Bombardier and Embraer are both turning to their corporate jet divisions for growth after shedding control of their commercial aviation programs.
"It's more space, and more performance (than competitors) with similar cost and operating cost," Mischa Loeffler, manager for product planning at Bombardier Aviation told Reuters at Monday's unveiling of a mock-up model of the plane for the news media. The unveiling came ahead of the world's largest business jet show, which kicks off on Tuesday.
The soft-selling Learjet, Bombardier's smallest business aircraft, is now trailing Embraer's market-leading Phenom line, according to industry data.
Montreal-based Bombardier is expanding its offering of higher-margin, large-cabin business jets, with the launch of the Global 7500, 6500 and 5500 to compete with top-of-the-line models from rivals Gulfstream and France's Dassault Aviation.
In its latest forecast, Honeywell is expecting up to 7,600 new business jet deliveries worth $248 billion from 2020 to 2029, fueled by demand from corporate flight departments and the introduction of new models.
After years of tepid demand, and analyst speculation that the Learjet line was up for sale, Bombardier sees the lower-priced Liberty as a strategy to boost demand in a market dominated by lower-priced jets from Brazil's Embraer, Textron's Cessna and Pilatus Aircraft.
According to the latest shipment data from the General Aviation Manufacturers Association (GAMA), Embraer delivered 27 Phenoms during the first half of 2019 compared with four Learjet deliveries for Bombardier.
Jay Beever, vice president for design operations at Embraer Executive Jets, told Reuters the Learjet was part of an "industry sparring match," which he said would benefit customers with improved designs.
The Learjet 75, which seats up to seven, listed in 2018 for $13 million compared with just over $9 million for the Phenom.

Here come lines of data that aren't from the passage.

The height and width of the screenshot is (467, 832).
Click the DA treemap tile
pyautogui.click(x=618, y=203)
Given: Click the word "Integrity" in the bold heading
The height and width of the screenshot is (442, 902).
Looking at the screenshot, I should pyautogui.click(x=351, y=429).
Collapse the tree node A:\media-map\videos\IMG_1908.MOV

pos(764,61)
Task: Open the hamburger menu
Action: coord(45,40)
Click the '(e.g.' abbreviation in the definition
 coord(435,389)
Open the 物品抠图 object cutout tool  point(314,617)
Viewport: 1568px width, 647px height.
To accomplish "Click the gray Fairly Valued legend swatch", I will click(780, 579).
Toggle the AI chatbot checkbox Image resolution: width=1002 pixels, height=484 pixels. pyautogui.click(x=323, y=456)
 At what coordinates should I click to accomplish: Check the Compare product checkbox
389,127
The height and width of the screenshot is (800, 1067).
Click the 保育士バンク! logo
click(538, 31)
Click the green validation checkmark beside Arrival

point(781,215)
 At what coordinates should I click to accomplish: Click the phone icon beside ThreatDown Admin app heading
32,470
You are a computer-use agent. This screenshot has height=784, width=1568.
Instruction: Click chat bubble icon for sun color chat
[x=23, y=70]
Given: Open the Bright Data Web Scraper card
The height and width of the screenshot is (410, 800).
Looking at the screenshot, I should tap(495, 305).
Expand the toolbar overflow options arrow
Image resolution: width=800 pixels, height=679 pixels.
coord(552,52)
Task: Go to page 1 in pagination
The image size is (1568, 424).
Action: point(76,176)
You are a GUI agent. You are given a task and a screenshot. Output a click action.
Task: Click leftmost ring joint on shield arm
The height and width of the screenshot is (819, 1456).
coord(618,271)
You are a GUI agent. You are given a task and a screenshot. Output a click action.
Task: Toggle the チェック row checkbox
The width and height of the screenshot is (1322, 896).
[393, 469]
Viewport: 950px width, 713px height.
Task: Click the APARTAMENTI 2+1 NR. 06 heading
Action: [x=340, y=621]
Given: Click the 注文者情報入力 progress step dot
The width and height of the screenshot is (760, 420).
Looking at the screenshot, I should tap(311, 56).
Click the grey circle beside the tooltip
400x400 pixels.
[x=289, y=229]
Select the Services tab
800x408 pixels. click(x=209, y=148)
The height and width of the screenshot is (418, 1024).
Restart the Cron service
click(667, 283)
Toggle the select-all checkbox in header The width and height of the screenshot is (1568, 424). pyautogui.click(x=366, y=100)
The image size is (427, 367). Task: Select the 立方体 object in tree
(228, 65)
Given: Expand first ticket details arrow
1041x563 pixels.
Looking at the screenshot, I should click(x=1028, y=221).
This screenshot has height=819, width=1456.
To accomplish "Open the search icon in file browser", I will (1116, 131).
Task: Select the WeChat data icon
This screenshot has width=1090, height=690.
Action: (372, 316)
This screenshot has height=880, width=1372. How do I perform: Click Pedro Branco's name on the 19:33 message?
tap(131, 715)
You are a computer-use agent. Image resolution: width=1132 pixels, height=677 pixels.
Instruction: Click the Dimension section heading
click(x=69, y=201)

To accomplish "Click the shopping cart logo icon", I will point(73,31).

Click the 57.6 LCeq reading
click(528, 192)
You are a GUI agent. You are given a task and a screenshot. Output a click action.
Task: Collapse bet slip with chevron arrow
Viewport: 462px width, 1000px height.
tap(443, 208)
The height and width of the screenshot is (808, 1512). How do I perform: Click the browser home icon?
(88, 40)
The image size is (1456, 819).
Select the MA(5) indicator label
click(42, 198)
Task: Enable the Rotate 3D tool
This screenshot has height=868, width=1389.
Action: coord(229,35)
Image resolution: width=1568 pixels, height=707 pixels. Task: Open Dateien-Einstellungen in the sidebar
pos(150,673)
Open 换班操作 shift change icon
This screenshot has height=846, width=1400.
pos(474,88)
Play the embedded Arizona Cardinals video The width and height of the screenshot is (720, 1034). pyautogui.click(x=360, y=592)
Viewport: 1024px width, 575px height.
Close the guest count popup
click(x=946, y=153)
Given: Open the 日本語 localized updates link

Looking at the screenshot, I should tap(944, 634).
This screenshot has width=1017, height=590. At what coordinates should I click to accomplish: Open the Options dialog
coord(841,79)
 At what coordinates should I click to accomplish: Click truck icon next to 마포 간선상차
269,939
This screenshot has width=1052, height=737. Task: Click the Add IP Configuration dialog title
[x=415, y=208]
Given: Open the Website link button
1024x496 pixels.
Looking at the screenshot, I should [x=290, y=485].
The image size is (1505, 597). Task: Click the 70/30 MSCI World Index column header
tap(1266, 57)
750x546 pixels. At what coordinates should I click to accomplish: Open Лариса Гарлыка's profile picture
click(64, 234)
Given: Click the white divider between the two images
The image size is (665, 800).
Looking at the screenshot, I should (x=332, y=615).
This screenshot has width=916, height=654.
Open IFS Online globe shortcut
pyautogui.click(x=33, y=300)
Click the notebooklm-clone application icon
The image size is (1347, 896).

Bombardier has lowered the Liberty Learjet's list price to $9.9 million this year, by removing once standard equipment like the auxiliary power unit (APU).
"At the end of the day, it is a combination of ownership plus operating costs and dispatch reliability that are of particular importance to owners (and) operators in this part of the market," said aviation analyst Rolland Vincent.
But cutting the price could hurt residual values of the Learjet 75, which already lose more than half of their value after five years, according to industry pricing data, he warned.
Analyst Richard Aboulafia said the Liberty Learjet would help keep the line viable but added that it was unlikely to win a big chunk of the market back from Embraer.
The "Phenom 300 looks safe," Aboulafia said.